▸ **DESCRIPTION OF THE TASK**
With both ends included, transcribe exactly the records below from their first line to the line that contains "Réseau (425, 156)".

▸ **DATA FOR REVIEW**

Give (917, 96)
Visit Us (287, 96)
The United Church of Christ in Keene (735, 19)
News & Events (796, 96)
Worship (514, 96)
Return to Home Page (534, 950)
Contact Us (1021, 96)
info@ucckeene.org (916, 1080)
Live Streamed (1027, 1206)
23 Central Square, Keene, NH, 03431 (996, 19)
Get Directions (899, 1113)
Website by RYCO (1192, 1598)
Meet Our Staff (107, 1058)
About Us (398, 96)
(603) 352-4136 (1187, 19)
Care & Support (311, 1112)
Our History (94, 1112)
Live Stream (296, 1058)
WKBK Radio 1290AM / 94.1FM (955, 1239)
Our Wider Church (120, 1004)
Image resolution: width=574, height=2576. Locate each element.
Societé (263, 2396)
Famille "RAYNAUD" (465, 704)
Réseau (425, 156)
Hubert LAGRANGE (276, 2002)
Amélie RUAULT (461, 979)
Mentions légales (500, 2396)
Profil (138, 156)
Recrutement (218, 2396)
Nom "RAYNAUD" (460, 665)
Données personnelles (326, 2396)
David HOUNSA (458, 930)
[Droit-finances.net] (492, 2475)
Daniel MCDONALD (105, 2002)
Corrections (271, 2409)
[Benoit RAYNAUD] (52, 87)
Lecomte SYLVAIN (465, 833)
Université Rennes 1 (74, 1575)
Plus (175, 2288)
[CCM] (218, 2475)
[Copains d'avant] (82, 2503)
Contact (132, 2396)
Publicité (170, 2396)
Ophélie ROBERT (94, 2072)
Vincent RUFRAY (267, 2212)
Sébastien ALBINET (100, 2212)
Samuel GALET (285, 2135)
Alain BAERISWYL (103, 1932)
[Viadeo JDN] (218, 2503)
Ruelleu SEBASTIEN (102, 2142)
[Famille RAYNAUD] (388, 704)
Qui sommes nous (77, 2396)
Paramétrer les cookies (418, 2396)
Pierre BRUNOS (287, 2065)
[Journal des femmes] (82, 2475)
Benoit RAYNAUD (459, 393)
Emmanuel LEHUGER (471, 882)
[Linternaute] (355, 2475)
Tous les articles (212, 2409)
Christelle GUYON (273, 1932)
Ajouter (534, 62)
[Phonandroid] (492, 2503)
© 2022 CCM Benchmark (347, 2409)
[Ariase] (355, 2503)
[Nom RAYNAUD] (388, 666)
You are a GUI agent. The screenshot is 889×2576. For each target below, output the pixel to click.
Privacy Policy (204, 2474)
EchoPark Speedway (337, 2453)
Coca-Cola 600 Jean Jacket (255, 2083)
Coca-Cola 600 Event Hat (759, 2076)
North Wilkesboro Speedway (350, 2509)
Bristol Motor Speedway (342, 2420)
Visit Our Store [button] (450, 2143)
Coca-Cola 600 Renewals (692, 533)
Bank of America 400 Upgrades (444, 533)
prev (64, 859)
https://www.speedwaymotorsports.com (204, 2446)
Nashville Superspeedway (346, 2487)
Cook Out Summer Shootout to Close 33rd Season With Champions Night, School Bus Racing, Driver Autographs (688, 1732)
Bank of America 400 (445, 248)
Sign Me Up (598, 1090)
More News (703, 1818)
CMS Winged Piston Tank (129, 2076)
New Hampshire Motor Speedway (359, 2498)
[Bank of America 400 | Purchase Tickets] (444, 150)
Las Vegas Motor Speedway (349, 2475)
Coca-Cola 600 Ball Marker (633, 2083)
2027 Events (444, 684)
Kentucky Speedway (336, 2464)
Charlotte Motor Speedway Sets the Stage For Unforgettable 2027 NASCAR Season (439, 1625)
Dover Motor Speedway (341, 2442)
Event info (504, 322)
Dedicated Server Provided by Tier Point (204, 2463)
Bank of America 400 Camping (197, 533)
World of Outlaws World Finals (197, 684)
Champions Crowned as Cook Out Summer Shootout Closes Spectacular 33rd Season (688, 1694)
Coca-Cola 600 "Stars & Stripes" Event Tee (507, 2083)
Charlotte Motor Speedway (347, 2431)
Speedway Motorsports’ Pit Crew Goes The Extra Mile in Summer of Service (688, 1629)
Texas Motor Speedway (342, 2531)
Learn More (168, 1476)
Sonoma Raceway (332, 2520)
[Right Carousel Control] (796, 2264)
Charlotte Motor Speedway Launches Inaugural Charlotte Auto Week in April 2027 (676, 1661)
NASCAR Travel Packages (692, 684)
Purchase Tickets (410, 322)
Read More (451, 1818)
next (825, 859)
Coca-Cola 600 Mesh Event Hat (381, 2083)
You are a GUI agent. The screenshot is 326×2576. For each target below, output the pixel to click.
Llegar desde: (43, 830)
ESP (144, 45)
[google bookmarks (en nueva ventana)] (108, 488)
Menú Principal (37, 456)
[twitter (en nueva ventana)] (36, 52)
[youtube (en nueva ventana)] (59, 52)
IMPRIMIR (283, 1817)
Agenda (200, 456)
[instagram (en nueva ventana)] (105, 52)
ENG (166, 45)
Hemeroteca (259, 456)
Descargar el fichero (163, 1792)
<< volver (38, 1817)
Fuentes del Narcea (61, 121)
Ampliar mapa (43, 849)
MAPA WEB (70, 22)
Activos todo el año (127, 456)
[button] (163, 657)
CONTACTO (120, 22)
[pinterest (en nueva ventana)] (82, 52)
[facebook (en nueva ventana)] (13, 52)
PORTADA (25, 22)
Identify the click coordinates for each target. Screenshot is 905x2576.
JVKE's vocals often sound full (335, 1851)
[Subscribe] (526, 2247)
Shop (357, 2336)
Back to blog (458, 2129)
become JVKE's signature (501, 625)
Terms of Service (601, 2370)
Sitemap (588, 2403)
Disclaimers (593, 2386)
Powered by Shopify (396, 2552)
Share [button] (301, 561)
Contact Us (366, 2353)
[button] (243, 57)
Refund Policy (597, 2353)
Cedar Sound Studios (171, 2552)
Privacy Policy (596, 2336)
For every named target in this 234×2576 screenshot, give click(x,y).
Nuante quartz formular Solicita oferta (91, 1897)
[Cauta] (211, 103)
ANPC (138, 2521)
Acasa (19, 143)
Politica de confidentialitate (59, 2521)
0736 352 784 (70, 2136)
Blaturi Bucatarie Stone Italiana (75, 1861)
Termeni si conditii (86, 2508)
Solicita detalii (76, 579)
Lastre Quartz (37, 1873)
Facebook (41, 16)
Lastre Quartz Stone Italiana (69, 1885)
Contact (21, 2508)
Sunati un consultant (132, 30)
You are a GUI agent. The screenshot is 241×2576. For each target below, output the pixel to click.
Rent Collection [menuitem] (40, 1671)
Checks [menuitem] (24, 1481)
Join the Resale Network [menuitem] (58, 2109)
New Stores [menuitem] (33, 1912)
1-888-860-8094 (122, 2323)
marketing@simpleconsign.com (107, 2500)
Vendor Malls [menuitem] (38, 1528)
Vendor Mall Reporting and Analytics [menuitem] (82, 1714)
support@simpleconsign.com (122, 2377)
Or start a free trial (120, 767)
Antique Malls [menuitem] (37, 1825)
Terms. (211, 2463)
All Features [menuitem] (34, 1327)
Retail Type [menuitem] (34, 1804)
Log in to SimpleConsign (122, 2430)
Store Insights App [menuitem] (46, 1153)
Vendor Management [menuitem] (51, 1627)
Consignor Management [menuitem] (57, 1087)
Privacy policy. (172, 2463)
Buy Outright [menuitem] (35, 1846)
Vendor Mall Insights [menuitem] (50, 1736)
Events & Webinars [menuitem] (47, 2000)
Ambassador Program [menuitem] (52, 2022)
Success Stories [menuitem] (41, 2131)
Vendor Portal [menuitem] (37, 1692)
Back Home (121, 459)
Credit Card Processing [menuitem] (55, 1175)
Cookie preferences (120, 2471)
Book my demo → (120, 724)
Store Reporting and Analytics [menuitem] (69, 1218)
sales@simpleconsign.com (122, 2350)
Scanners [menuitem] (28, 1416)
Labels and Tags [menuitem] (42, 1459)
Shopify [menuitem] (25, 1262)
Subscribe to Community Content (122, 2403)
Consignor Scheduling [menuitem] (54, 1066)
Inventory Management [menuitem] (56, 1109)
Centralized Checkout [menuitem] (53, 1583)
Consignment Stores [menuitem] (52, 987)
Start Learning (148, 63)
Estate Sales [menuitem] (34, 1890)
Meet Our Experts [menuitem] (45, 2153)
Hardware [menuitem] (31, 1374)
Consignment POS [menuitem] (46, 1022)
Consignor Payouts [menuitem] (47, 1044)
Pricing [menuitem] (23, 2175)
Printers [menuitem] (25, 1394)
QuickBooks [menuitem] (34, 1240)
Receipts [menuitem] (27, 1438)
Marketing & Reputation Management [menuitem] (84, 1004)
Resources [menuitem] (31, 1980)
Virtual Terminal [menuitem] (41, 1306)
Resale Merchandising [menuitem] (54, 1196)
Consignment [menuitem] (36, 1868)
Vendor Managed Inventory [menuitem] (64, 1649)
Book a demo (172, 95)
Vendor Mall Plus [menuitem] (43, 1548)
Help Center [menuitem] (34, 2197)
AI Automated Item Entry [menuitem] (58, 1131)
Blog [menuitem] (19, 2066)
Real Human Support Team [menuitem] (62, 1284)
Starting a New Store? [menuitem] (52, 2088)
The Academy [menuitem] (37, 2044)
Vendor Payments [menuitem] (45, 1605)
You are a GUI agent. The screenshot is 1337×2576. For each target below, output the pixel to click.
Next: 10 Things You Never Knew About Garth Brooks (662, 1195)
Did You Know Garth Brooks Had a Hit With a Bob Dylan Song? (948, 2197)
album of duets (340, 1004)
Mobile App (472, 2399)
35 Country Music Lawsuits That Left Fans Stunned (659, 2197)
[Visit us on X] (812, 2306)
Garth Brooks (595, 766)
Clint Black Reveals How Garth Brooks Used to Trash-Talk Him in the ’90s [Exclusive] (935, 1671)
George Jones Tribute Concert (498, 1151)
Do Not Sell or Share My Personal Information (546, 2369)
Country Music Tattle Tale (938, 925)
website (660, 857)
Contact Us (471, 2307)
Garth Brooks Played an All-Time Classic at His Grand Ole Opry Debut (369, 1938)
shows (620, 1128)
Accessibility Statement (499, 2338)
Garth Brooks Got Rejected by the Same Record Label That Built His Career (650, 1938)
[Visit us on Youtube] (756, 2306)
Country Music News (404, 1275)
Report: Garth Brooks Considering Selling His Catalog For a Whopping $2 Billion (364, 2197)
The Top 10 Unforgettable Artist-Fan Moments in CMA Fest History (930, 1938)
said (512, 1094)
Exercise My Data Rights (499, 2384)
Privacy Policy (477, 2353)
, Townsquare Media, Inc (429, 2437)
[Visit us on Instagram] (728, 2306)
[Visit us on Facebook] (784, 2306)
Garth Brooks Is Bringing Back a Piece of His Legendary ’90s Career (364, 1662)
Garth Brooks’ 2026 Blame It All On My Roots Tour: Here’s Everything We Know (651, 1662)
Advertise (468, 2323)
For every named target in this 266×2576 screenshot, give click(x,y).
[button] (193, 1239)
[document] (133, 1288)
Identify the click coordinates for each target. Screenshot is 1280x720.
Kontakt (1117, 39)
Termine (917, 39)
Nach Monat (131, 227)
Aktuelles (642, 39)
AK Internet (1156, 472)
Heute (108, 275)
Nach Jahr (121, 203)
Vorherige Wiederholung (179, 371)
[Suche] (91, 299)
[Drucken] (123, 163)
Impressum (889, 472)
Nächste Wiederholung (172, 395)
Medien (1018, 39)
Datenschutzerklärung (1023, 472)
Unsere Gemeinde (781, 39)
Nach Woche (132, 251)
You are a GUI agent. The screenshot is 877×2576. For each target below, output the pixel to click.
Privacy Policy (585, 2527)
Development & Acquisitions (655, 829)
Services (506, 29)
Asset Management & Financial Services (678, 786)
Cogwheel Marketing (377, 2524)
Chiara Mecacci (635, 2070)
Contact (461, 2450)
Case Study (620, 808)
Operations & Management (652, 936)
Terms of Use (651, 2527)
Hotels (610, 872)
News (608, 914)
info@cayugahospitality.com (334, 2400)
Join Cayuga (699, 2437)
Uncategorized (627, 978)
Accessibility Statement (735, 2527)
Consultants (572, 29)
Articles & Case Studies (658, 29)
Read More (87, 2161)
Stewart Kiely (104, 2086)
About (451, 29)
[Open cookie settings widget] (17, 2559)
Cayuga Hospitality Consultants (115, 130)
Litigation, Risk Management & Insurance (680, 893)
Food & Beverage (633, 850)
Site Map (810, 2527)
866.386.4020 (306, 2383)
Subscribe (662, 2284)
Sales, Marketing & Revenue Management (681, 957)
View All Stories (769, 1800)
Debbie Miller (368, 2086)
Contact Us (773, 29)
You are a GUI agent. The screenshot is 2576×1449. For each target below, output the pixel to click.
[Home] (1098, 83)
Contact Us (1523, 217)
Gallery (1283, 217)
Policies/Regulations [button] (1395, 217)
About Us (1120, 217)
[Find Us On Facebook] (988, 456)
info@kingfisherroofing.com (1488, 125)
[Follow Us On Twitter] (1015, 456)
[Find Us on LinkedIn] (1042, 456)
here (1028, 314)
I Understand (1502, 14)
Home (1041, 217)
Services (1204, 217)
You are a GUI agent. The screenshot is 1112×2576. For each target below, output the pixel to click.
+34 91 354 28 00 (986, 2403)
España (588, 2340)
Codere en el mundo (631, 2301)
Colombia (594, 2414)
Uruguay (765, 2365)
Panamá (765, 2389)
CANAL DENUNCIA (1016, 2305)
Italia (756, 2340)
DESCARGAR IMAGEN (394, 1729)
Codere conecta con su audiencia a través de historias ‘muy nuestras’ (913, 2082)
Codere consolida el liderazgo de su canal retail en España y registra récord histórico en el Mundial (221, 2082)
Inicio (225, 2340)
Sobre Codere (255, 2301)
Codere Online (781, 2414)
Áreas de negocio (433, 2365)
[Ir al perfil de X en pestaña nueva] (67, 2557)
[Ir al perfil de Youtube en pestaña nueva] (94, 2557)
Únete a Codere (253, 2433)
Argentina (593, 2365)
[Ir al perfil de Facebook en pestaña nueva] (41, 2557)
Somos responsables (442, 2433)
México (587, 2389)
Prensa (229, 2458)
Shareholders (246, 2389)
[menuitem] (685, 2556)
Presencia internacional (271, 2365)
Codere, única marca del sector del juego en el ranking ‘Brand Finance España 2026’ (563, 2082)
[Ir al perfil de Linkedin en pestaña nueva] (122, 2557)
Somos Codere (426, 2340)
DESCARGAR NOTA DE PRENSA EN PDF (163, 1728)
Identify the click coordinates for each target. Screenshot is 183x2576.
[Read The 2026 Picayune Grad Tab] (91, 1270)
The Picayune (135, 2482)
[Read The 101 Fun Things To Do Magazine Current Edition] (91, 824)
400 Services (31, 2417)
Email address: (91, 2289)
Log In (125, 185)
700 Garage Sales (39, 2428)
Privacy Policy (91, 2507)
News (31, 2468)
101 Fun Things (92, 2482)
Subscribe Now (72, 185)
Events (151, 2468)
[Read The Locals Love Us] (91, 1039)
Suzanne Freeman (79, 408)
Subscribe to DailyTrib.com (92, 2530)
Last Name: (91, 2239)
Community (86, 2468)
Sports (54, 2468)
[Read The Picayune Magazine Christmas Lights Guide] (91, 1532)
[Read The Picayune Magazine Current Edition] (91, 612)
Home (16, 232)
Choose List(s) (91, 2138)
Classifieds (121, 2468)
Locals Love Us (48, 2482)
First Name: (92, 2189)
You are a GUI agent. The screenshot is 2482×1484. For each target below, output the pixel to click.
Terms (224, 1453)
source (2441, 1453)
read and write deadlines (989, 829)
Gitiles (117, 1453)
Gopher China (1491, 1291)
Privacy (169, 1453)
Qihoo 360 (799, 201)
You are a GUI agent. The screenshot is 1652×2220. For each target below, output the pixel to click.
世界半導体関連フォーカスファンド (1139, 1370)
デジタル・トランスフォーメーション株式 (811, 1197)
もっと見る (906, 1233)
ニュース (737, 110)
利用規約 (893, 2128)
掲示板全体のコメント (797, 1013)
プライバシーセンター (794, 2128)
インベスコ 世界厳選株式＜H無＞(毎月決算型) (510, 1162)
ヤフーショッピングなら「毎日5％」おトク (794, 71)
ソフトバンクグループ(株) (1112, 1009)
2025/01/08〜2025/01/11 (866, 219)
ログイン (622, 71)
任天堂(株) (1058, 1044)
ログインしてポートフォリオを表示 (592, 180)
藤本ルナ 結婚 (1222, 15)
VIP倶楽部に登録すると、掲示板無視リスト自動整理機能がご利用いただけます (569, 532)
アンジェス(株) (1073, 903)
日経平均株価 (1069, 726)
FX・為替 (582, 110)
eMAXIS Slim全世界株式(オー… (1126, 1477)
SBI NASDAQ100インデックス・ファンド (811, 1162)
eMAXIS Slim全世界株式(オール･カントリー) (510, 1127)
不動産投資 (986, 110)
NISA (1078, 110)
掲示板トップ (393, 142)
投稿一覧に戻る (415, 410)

▸ **ANSWER TO THE EXERCISE**
Give (917, 96)
Visit Us (287, 96)
The United Church of Christ in Keene (735, 19)
News & Events (796, 96)
Worship (514, 96)
Return to Home Page (534, 950)
Contact Us (1021, 96)
info@ucckeene.org (916, 1080)
Live Streamed (1027, 1206)
23 Central Square, Keene, NH, 03431 (996, 19)
Get Directions (899, 1113)
Website by RYCO (1192, 1598)
Meet Our Staff (107, 1058)
About Us (398, 96)
(603) 352-4136 (1187, 19)
Care & Support (311, 1112)
Our History (94, 1112)
Live Stream (296, 1058)
WKBK Radio 1290AM / 94.1FM (955, 1239)
Our Wider Church (120, 1004)
Image resolution: width=574, height=2576. Locate each element.
Societé (263, 2396)
Famille "RAYNAUD" (465, 704)
Réseau (425, 156)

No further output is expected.